» Directions: Only the lines holding the string "will" are needed; copy each of them from the data.

::: Records provided

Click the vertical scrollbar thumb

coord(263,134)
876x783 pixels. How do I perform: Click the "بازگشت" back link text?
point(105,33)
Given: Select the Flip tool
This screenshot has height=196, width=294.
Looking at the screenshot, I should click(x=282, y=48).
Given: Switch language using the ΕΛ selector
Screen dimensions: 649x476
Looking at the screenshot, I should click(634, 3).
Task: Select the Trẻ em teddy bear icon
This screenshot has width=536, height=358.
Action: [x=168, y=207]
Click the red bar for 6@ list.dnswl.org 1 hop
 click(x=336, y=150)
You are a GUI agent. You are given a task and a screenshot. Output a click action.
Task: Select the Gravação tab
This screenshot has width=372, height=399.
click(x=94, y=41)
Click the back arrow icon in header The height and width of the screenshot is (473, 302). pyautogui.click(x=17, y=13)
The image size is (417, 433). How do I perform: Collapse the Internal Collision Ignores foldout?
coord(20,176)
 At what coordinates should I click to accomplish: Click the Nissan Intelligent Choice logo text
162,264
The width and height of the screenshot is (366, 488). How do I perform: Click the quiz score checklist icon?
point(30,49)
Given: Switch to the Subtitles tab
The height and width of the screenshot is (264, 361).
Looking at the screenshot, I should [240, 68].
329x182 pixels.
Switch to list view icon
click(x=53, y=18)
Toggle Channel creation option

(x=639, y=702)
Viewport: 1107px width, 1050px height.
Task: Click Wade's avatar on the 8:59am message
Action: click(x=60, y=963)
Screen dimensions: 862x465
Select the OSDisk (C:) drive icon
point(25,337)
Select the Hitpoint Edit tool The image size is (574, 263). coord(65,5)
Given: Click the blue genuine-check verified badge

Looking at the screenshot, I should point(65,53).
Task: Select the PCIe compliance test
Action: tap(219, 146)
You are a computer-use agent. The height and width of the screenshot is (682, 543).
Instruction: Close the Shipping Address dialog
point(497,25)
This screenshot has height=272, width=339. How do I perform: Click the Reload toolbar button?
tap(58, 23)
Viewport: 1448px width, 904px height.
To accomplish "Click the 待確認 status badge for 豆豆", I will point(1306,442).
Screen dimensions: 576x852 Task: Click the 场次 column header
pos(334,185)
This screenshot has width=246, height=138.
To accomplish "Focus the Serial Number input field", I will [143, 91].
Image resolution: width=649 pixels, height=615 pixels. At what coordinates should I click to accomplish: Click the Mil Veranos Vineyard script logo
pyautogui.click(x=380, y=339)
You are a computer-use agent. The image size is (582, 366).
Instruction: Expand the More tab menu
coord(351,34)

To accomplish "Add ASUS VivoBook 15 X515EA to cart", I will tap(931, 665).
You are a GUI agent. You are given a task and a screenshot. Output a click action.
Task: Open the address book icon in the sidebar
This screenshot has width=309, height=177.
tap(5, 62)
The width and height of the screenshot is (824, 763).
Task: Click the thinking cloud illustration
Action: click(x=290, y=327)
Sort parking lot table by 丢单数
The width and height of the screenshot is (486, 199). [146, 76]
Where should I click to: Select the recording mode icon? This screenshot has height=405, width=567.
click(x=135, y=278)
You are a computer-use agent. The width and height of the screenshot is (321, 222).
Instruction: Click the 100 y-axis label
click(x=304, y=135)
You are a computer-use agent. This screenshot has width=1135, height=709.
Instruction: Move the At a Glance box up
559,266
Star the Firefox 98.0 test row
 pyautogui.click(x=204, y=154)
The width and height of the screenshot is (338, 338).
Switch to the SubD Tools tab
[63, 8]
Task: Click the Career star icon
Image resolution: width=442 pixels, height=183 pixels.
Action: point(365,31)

::::::

» Expected output:
To accomplish "Click the 待確認 status badge for 豆豆", I will point(1306,442).
To accomplish "Focus the Serial Number input field", I will [143, 91].
To accomplish "Add ASUS VivoBook 15 X515EA to cart", I will tap(931, 665).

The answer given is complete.